やるべきことはやる。重要なのはタイミングだ

  • 100年に一度と言われるような世界不況の傷がまだ癒えぬ中、トクヤマはマレーシアに新たな製造拠点建設を発表し、その強気な姿勢が注目されています。増産体制強化の根拠は?
    マレーシアのポリシリコン(多結晶シリコン)工場は、2013年の稼働を目標に計画を進めています。昨今の経済環境を考えれば強気に見えるかも知れませんが、けっして無謀なものではなく、ポリシリコンの市場が確実に拡大することを見越してのもの。特に太陽発電分野の需要が急速に伸びており、今後もその傾向は変わらないと予測しています。増産体制は不可欠です。
  • しかし現在の不安定な経済情勢の中でタイミングとしては適切なのでしょうか?
    インタビューイメージ1はっきり言えることは、やらなければならないことは必ずやるということ。それは周りの状況を見て待っていればいいというものではない。ただし、タイミングは難しいですよ。マレーシアに関しては今夏に2013年春の稼動を目指し新工場の建設を正式決定しました。プラント建設費650億円、生産能力も当初計画から2倍に引き上げ年産6,000トンとし、当社の歴史の中でも大きな決断であるといえます。もちろん投資を実行する上であらゆる方面から様々な可能性を検討してきました。産業界の動向はじめ、為替相場、エネルギーコストなど「単価を変動させる要素」は激しく揺れており、完璧な予測は極めて困難です。では、もう少し経済環境の好転を待つのか。それはいつなのか。
    その予測も難しい。根本的には手を打てるときに打っておく。今やれることはやっておくべきだと思う。長期的に見て太陽電池産業が右肩上がりで推移していくことは明らかであり、2013年には太陽電池用の多結晶シリコンは足りなくなると予測しています。また、文明のバロメーターと呼ばれる塩素の消費量、塩素系機能材の需要も必ず増えていく。その用意はしておかなければならない。
  • マレーシア以外にも新たな海外拠点づくりが進むのでしょうか?
    具体的にすぐ動くようなプランはありませんが、これまで先輩たちが築いてくれたインフラ、ノウハウ、実績、そうした財産を活かしながら、世界のトップを獲れる「新たな基軸」製品を育てることがトクヤマの急務だと思っています。
    当然、海外へ打って出ていかざるを得ないでしょう。
  • 「田舎大名」といったこれまでのトクヤマのイメージがガラリと変わりそうですね?

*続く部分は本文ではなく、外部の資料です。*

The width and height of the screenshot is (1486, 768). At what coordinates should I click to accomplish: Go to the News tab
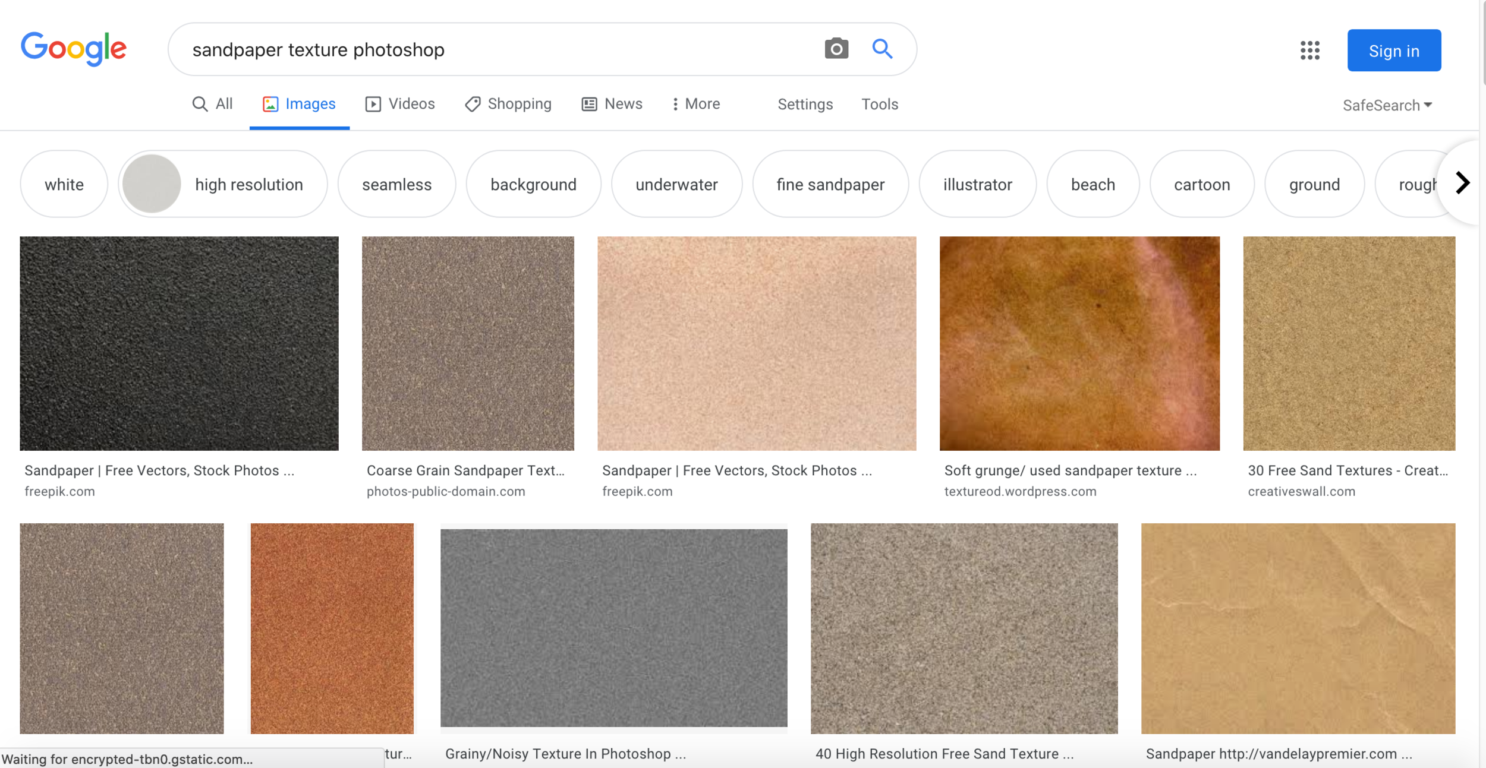coord(612,104)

    いや、私はトクヤマという会社は「ジミケン」だと思っているんですよ。地味で堅実(笑)。ざっくばらん、のんびりしていて、飾らない。だから景気が良くて周りが明るいと目立たないが、景気が悪く暗くなるとぼんやりと光って見える、そういう地味さ。それと石橋を叩いても渡らないような堅実さ。これは持ち味としては変わらないが、世界に羽ばたいていける自力も十分あるはずだと思っています。
  • まさに総力戦ですね?
    そうです。今後はテーマに360度、あらゆる方向からアプローチできる体制、人財が必要になります。もちろん360度を100人で埋めるよりは、1人が10人分の力を出して10人で埋める方がいい。つまり個々の能力をフルに発揮したうえでの総力戦ですし、全社隙のないチームワークが要求されます。
  • いまの若い人に関してはどういう印象ですか?
    優秀ですよ。面接しても淀みなく受け答えできるしビジョンもあるのですが、やや折れやすい面もある。実際の仕事は思ったとおりに行かないことだらけです。頑張っても結果が出ないことが続けば疲れるし、誰だって辞めたくなるときはあるでしょう。私もそうでした(笑)。でも、それでもまたやってみる、自分を信じて、また頑張る。一生懸命やっていれば必ずなんとかなるものです。
  • けっこう楽天家なんですか? 「カミソリ幸後」とか「クールな幸後さん」とか言われているようですが、信条とするところは?
    大事なのは悲観も楽観もなく、冷静に考えること。自分を信じることです。自分を信じて動けば、相手も信じて動いてくれる。信頼関係とはそうやって生まれてくるものであり、信用こそ最も大事なものです。冒険の扉は自分を信じなければ開けられないと思っています。
    それと会社とはつまるところ、世のため人のために存在しているのであり、人は誰でも誰かのために生きているし、社会のために生きているのだと。これは不変究極ですね。
  • 学生へのメッセージをお願いします。
    インタビューイメージ2ともかく、トクヤマは「好きなことをやってごらん」、「好きにやってみたらいい」という鷹揚な会社です。やりたいことに向かってへこたれずチャレンジする人が欲しいですし、メーカーは製品を造って、売って、収益を上げるのが基本ですから、ものづくりが好きな人に来て欲しい。トクヤマには重厚長大の迫力、ビジネスのダイナミックさ、化学の縦横無尽なおもしろさ、将来的な可能性、ユニークな人財、魅力はたくさんあります。技術系事務系問わず、まずトクヤマのファンになって欲しいですね。